Rung 10-Long-context vs RAG (a 2025+ debate)¶
- What: Frontier models with 200k–1M context windows can sometimes obviate RAG. When does each win?
- Why it earns its place: This decision shapes architecture. Knowing the tradeoffs (cost, latency, recall) is judgment.
- Resource: Lost in the Middle paper (arxiv.org/abs/2307.03172). Plus blog posts comparing long-context vs RAG (search "long context vs rag 2024").
- Done when: You can argue both sides of "should we use long-context instead of RAG" with cost and quality data.
Rung 11-RAG observability¶
- What: Trace retrieval-then-generation pipelines. Capture top-k results per query, faithfulness scores, eval drift over time.
- Why it earns its place: Production RAG quality drifts as data changes. Observability is the only safety net.
- Resource: Langfuse, LangSmith, or W&B Weave docs-pick one (also covered in sequence 13).
- Done when: Your RAG system has traces showing retrieval, generation, and end-to-end metrics in a dashboard.
Minimum required to leave this sequence¶
- BM25 baseline working on your corpus.
- Dense retrieval with sentence-transformers + a vector DB.
- At least two chunking strategies tried and compared.
- Hybrid retrieval + reranking implemented.

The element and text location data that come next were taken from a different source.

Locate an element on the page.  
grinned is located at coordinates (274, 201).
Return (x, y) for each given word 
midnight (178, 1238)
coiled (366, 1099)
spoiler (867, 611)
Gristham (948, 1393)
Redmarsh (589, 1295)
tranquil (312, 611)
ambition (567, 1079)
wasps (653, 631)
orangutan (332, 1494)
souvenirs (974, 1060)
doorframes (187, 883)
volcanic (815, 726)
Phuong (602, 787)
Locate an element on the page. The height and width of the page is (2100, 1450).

- Retrieval eval (NDCG@10, MRR) computed on labeled data.
- End-to-end faithfulness eval running.
Going further¶
- Information Retrieval (Manning et al., free online)-chapters 6–9.
- Pinecone's RAG learning hub-well-organized free resources.
- LlamaIndex docs-even if you don't use it, the patterns are well-explained.
How this sequence connects to the year¶
- Month 5: This sequence IS month 5.
- Month 6: Eval rigor (rungs 07–08) compounds into the eval sequence.
- Q3 (if Track A-Evals): Building eval frameworks for RAG is your wheelhouse.